╭─ Record extracts
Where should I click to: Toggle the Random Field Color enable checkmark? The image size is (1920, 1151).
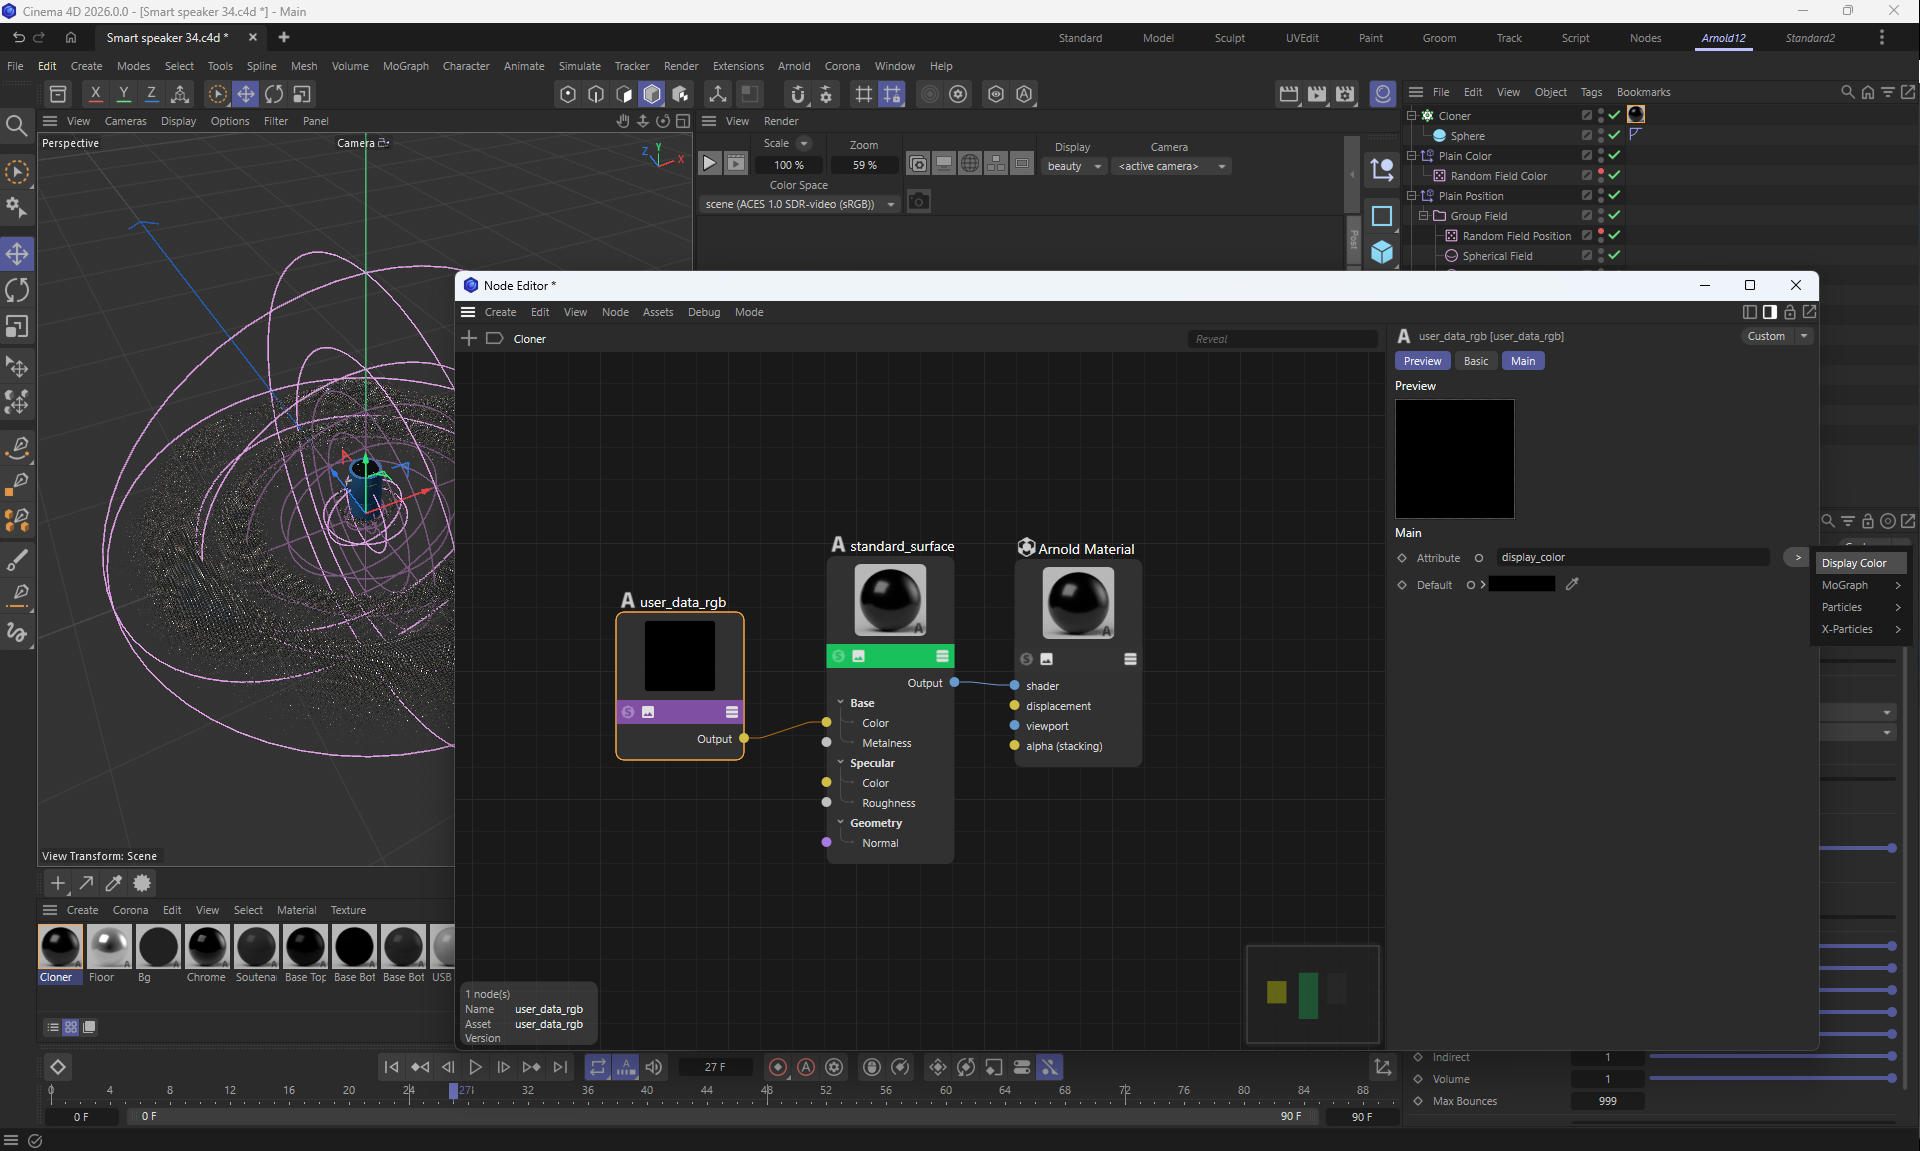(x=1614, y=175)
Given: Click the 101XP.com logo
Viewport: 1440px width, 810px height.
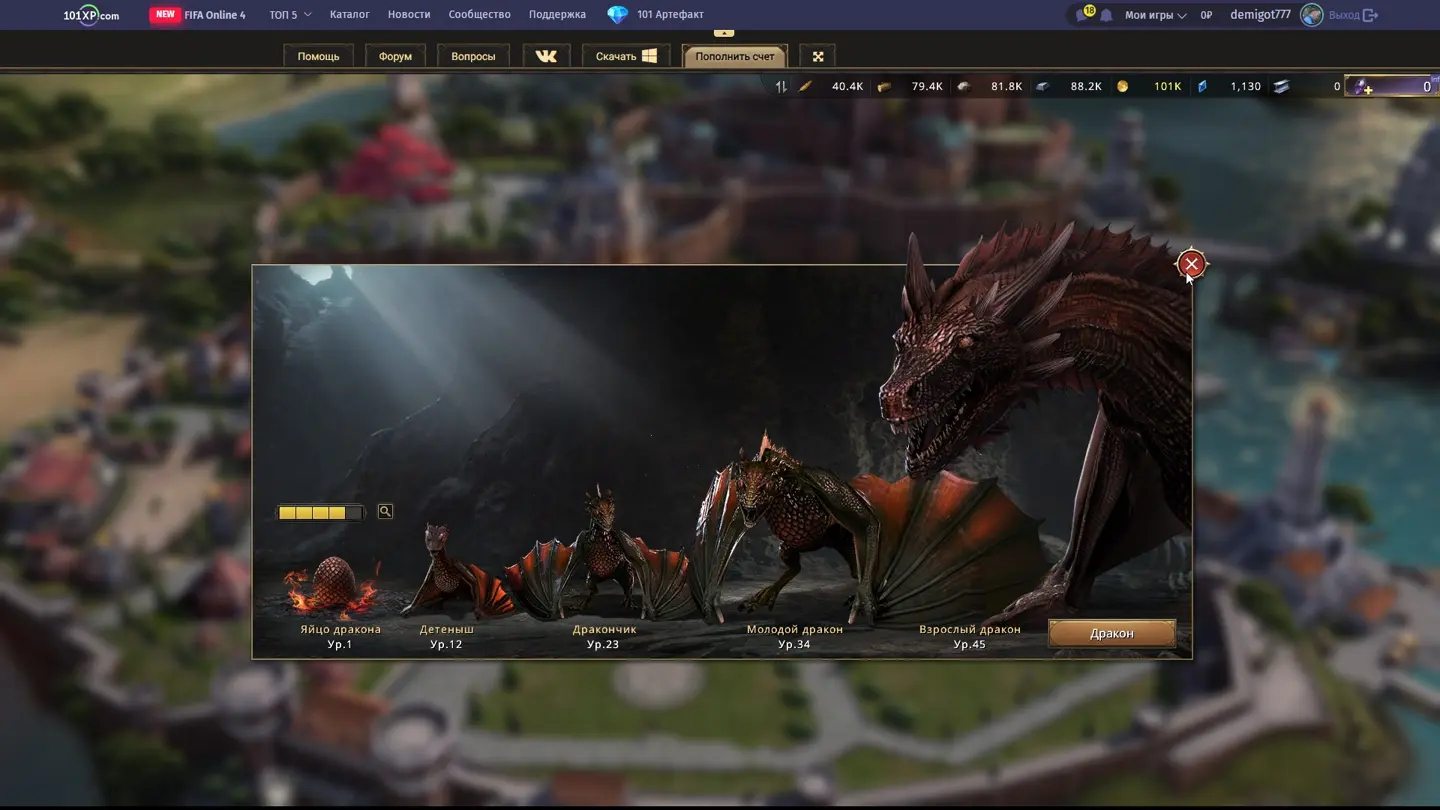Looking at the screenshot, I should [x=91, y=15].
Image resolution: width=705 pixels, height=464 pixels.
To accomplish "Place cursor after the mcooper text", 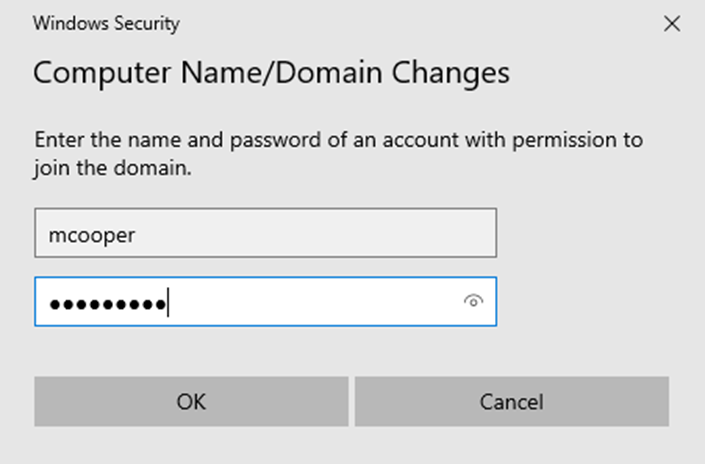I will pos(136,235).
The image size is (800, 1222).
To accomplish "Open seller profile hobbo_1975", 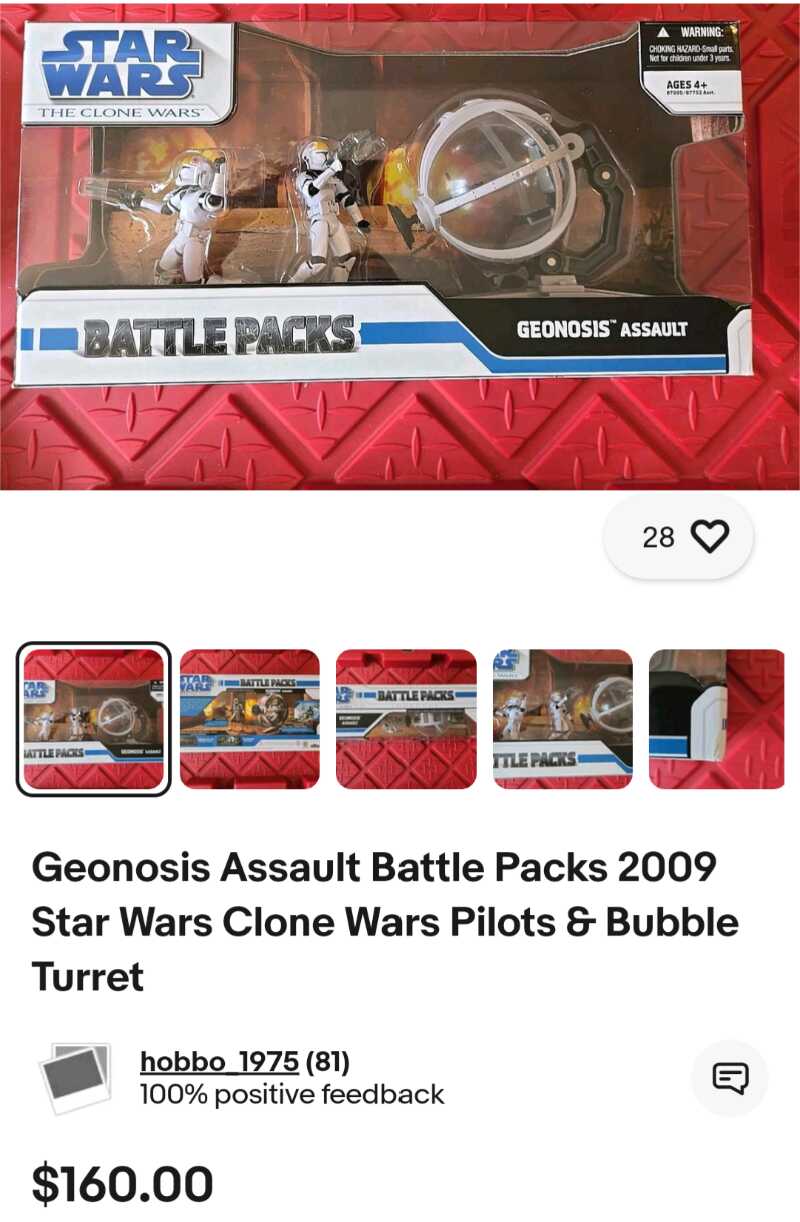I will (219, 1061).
╰─
> **Short task**: Identify and copy each line above that contains the string "size". The match is case-sensitive.

> **Solution**:
Where should I click to: Toggle the Random Field Color enable checkmark? The image size is (1920, 1151).
The image size is (800, 1222).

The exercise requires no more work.